Passage
-------

I understand such moral numbness. In
Vietnam, children would run at our positions with satchel charges
on their backs. You had to shoot. If you didn't
you and your buddies died. It was a sad, pitiable
loss. None of the children had any innocence. War
stripped them of it, as a child molester strips an innocent child
of its sexual innocence or an abusive parent strips a child naked
of self worth. Sometimes I awake in the middle of
the night, sweat beaded on my face, looking into the blank,
emotionless eyes of Vietnamese children as we marched through
their villages.
I see the hate and revenge not-so-hidden in the black pools staring
at me. I see the void of innocence war sucks from the marrow
of "children of the stones" and how it turns them either
into instruments of retaliation or numb zombies waiting for their
face-off with death.
My lesson with war's ugliness has taught
me Terrorism is a matter of teaching. A child need not
be brought up with a steady diet of hate, revenge, fear, intimidation,
retaliation. These are not digestible emotions for children.
They corrupt their virtue before it blossoms, stain their souls, rip
out the roots of adolescence.
Even here in America, with limited threats
of Terrorism, a great number of children are trained to be suicide
bombers. They are told by their parents of oppression,
of how others have abused them, their grandparents, their culture,
their ethnicity. They grow up believing "others are their
enemy," just as the Palestinian or Israeli grows up fearing the
other is bent on their demise.
Equally wrong are those who demean
others before children, who cite another ethnicity as a lesser one,
or not as worthy as, and build walls of separation and hatred between
one's skin color or religious beliefs. There is
little difference between these prejudicial and bigoted Parents of
Terrorism and those in Israel or Palestine who teach their children
to feed on hate, or fear and glorify the destruction of the "enemy."
Terrorism feeds on children through
abuse. Then there are those here in America and other civilized parts
of the world who demean a child by not recognizing his or her feelings.
They shut the child down. They make the child obey like a dog, and
extol the virtues of being "seen not heard."
They offer the child little insight into his or her own feelings and
issues of human values are rarely discussed because such parents are
either too busy, or believe their "inner secrets" are not
the privy of public communication. Children and
parents become strangers--and the cry: "You don't know
who I am," is shouted angrily by the offspring. Their cry
is a bleat of a lamb caught between a hunger to be loved inside but
trapped in the emptiness of no real communication.

-------

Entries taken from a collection
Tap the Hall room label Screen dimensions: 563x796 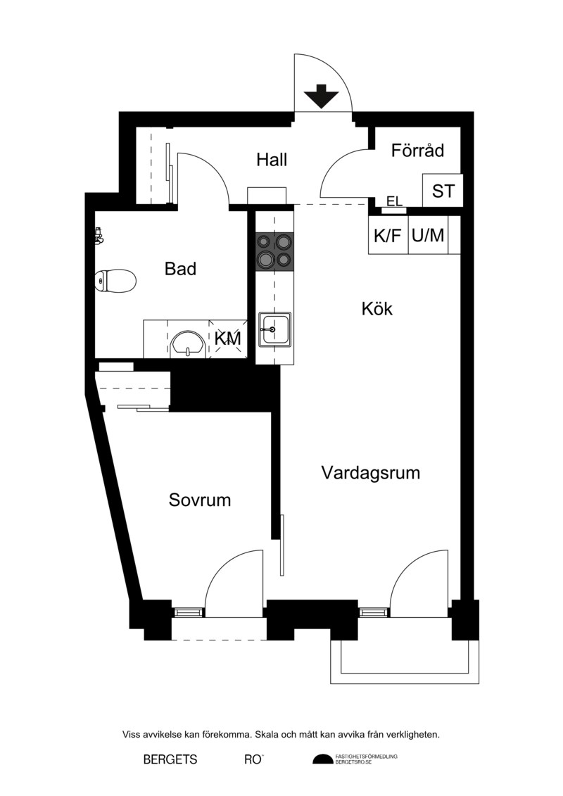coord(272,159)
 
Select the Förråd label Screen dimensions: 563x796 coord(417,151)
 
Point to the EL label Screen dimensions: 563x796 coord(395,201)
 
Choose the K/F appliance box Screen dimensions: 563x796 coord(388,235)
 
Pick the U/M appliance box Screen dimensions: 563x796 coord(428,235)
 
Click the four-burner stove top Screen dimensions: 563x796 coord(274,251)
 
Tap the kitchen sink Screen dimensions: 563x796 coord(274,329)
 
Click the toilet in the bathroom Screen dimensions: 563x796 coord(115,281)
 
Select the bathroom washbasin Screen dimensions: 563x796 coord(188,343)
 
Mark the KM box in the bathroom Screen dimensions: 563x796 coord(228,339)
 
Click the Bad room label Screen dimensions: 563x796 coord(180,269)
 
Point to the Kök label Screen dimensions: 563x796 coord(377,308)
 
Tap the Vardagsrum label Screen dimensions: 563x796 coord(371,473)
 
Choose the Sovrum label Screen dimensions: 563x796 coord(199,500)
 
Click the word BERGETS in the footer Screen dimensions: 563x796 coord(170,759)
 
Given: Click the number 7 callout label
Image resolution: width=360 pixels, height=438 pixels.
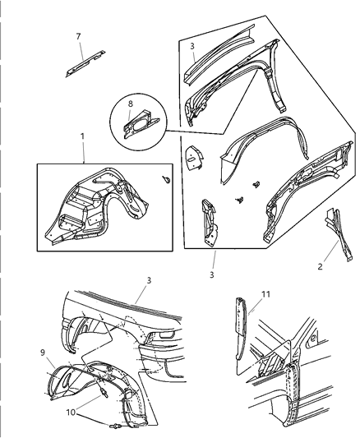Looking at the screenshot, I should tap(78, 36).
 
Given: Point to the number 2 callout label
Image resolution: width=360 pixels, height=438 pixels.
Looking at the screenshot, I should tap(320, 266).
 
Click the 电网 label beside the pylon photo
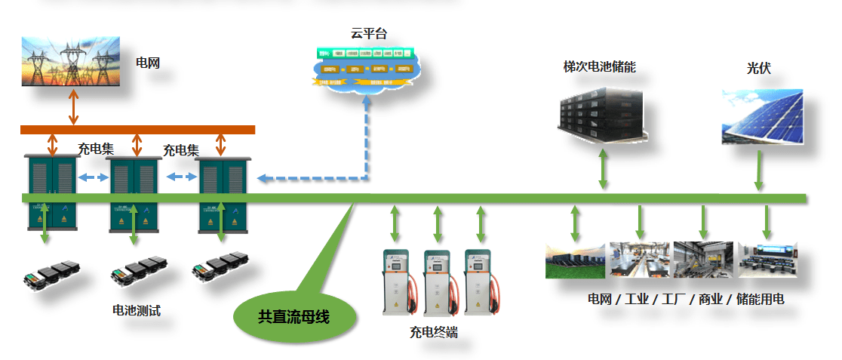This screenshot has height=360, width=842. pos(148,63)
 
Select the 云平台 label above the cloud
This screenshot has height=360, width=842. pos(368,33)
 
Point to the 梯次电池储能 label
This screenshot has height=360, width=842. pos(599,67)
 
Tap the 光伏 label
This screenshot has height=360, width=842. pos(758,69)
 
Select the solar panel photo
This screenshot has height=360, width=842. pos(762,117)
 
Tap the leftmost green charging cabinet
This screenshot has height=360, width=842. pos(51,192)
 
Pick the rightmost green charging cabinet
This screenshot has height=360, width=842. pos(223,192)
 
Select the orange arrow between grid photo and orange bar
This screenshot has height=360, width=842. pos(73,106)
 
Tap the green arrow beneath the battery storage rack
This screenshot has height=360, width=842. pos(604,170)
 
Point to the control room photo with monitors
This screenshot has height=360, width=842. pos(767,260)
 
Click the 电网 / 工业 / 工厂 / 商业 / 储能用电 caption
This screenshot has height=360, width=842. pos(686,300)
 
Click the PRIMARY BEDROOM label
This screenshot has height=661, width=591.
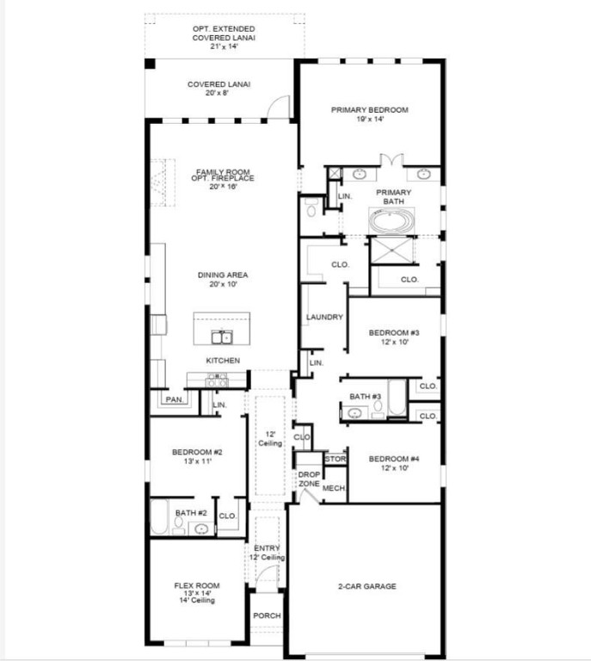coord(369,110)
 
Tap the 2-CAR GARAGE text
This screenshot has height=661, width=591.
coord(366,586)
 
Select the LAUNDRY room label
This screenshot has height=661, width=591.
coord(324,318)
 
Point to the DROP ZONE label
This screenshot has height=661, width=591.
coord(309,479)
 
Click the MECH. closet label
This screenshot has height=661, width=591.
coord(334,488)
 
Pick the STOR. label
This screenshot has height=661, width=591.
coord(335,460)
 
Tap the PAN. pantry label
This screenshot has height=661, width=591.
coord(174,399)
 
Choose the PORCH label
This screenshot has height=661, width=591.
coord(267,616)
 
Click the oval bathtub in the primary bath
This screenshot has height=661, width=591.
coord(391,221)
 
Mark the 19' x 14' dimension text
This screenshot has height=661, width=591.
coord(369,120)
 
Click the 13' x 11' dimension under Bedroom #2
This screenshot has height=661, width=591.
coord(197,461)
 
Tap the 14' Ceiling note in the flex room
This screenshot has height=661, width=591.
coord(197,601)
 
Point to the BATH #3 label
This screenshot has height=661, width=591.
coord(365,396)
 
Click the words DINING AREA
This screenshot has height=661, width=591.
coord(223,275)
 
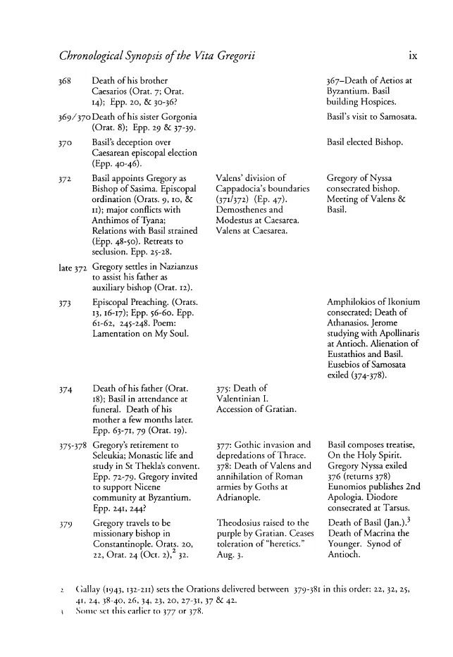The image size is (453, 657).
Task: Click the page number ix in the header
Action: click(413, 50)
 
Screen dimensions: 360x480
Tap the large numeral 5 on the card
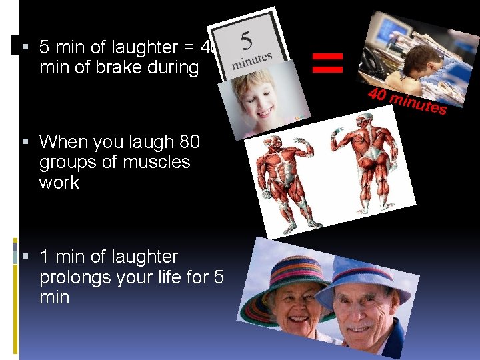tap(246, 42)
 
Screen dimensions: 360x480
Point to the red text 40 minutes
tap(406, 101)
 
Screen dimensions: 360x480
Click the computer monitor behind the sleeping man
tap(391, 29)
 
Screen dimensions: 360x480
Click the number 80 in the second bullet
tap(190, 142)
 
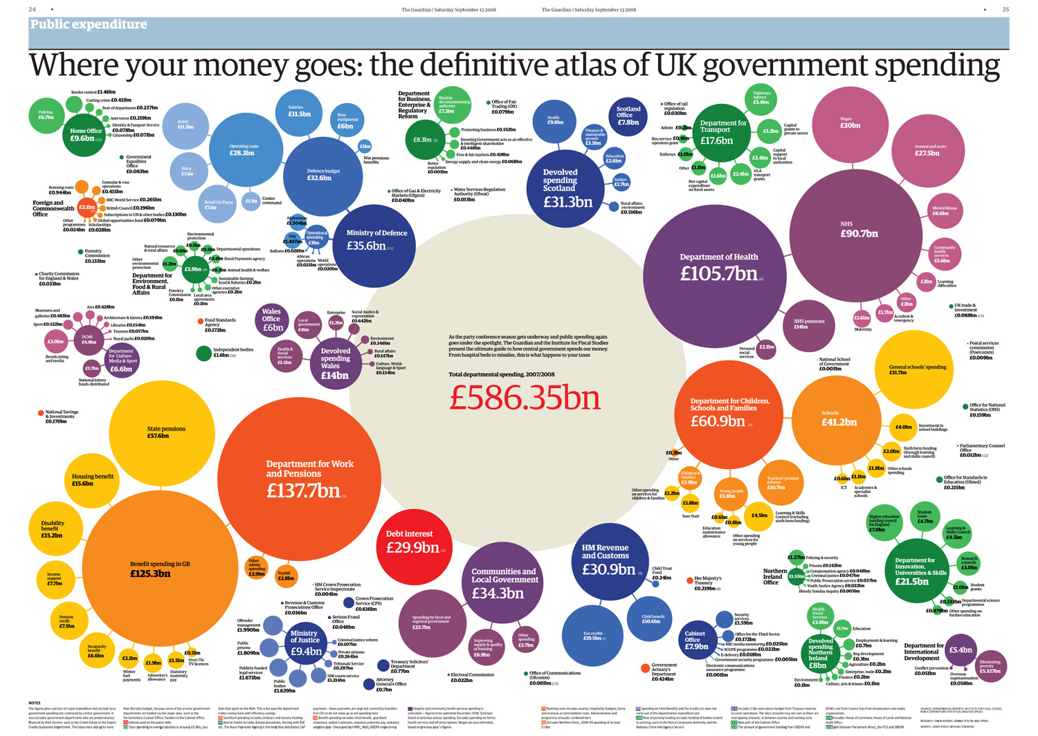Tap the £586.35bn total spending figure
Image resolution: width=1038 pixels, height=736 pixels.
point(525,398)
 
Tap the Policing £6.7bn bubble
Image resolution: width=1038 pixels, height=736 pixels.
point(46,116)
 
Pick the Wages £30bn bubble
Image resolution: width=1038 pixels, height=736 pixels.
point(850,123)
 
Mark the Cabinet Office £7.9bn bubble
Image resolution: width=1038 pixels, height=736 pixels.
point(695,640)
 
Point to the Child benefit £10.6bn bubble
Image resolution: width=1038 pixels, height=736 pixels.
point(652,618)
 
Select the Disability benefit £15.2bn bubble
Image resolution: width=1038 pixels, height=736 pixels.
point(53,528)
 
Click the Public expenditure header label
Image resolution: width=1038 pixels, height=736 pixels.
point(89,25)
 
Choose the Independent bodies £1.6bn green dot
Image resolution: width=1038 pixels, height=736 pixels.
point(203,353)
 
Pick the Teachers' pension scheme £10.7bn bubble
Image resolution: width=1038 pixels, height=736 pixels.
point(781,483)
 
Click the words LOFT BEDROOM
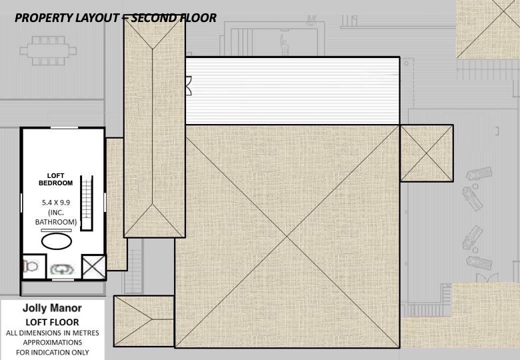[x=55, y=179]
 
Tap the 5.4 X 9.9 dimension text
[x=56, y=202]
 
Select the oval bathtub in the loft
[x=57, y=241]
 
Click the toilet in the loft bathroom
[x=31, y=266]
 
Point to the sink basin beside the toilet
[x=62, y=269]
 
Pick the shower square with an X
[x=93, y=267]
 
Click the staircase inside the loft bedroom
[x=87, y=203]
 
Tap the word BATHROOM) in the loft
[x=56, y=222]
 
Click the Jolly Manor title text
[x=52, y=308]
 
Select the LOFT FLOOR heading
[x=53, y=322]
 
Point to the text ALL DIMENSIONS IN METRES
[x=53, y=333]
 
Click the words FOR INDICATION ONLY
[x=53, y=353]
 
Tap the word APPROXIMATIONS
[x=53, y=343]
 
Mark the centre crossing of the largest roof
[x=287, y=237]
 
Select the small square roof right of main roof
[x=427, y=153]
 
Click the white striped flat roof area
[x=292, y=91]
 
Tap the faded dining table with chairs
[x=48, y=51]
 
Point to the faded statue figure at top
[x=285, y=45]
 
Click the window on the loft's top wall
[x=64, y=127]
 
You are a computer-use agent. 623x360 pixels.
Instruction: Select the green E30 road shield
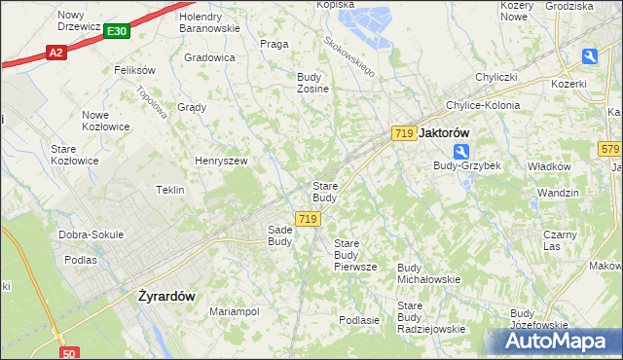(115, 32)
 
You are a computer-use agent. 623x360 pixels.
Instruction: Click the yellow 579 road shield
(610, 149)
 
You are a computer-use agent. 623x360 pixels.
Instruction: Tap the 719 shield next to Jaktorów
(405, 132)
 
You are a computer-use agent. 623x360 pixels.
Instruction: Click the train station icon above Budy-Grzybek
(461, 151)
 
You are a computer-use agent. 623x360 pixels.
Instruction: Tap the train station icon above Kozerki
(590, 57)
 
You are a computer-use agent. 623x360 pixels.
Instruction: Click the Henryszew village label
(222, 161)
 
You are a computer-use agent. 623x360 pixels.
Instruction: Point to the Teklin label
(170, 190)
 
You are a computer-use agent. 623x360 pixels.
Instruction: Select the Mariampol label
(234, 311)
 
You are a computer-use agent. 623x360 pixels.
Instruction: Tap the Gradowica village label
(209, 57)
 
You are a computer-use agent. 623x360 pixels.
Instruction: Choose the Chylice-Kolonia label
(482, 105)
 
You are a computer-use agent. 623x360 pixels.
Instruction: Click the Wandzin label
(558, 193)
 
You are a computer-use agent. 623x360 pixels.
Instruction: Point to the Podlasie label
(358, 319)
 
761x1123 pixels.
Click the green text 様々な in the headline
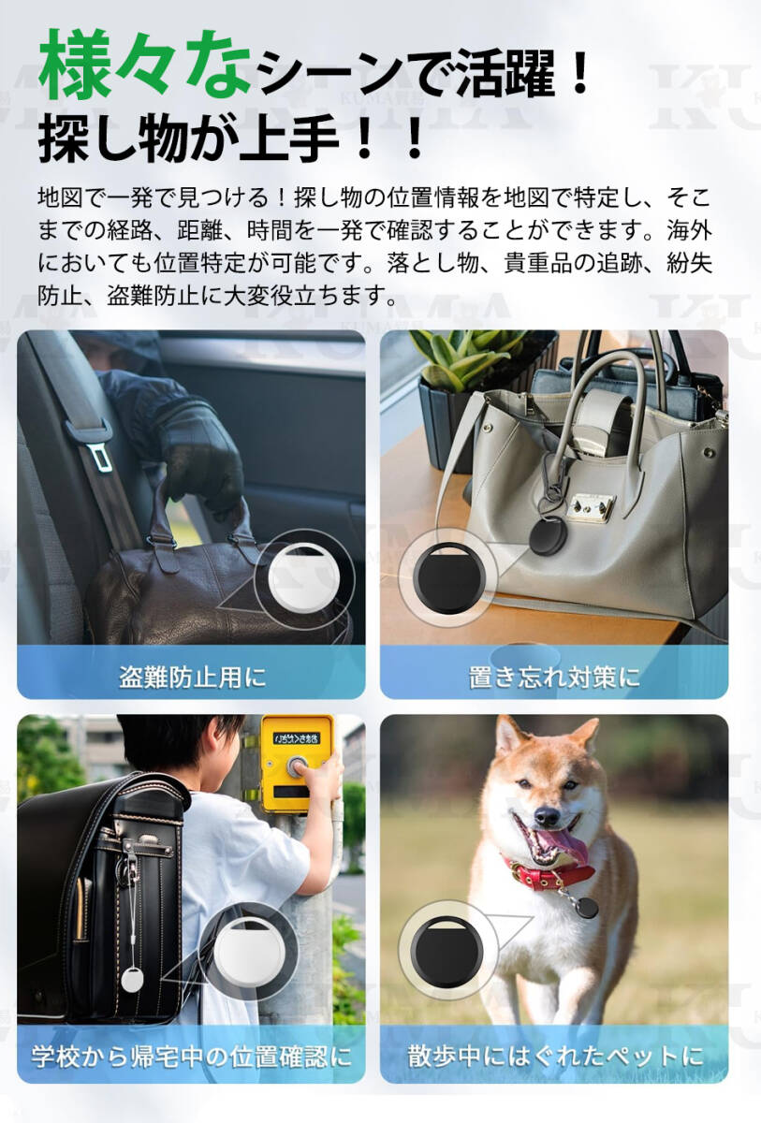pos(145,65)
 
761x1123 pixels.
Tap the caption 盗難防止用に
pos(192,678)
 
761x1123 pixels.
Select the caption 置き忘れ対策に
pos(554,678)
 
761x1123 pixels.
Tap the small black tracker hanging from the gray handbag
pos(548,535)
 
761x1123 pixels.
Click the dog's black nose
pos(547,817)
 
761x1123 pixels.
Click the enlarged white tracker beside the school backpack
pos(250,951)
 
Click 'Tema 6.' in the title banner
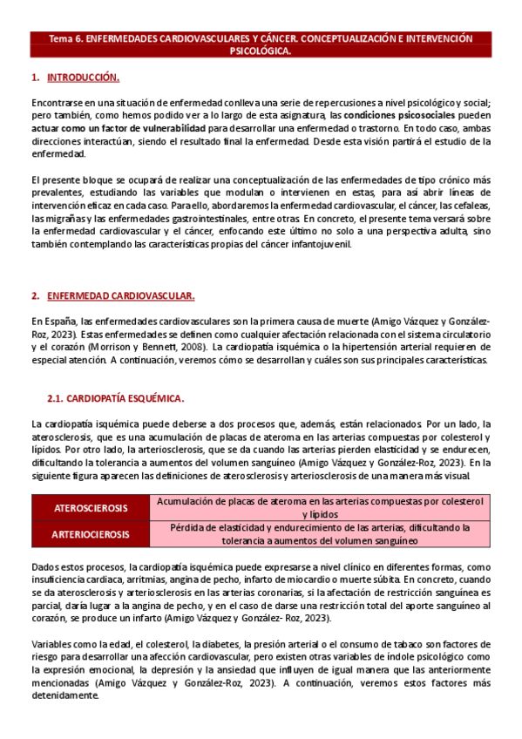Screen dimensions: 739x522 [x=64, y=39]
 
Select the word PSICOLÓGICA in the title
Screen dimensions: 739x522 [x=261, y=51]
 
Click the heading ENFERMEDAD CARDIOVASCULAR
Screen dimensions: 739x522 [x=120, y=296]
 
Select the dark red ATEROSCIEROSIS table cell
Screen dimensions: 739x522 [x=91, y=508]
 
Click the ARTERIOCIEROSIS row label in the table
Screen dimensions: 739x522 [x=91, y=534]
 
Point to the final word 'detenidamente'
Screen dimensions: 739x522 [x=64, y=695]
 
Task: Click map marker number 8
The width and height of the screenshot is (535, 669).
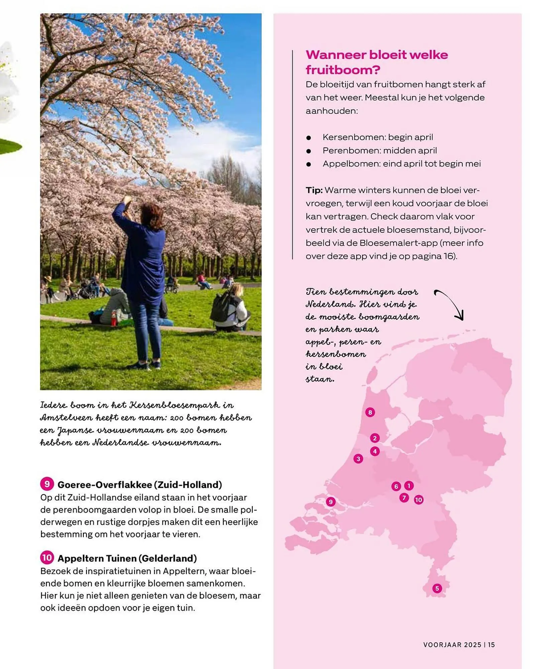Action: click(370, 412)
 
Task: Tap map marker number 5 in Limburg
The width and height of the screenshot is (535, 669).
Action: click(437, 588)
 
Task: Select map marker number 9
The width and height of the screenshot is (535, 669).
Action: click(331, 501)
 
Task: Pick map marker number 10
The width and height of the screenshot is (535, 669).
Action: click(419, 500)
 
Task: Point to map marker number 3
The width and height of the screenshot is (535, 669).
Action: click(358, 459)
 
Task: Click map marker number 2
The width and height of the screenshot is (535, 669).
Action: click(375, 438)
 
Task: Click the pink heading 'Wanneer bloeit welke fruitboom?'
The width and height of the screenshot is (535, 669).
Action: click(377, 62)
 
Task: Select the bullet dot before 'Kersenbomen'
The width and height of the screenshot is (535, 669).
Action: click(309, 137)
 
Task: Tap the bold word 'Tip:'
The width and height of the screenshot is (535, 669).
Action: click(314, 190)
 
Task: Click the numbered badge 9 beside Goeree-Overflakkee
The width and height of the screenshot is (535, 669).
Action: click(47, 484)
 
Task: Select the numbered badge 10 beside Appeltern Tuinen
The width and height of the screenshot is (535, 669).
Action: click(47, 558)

-------

Exercise prompt
Carry the passage on war, terrorism, and the hatred taught to children forward from its final sentence.

Answer for this exercise
I was glad my grandson told me I was too
big and too fat. I am. I need to lose twenty, maybe
thirty pounds.
But, what I need to lose most of all is to
lose the "fat" of any attitude of Complacency which might
interfere with my daily struggle to promote Vigilance. I need
to remember that the battle for Vigilance begins with the vow a Parent
of Vigilance takes-- in my case, it's a Grandparent of Vigilance Pledge.
I need to remember the Pledge of Vigilance is about eliminating, not
propagating, a child's Fear, Intimidation and Complacency, and replacing
these Terroristic child-rearing deceptions with Courage, Conviction
and Action.
It means that a child should not be brought
up on with so he or she seeks revenge to assuage the shame of his
or her parents or heritage or bigotry or prejudice--but rather should
be given the necessary tools to find the Courage to fight the shame
and anger of the past, to forage a new world rather than repair an
old one--to have the right to deny his parents' bigotry and prejudice
without reprisal.
Vigilance more than Terrorism will cause
this evolution of a child to have the right to choose to live in the
shadow of Terrorism or the sunlight of Vigilance.
But it will only occur when all who care make a vow to all the children
of the world--that they might grow to become more Courageous than
Fearful, more Convicted than Intimidated, more prone to Action than
Complacency.
Now, I have to go and work out at the gym.
Vigilance is not easy!
Semper
Vigilantes.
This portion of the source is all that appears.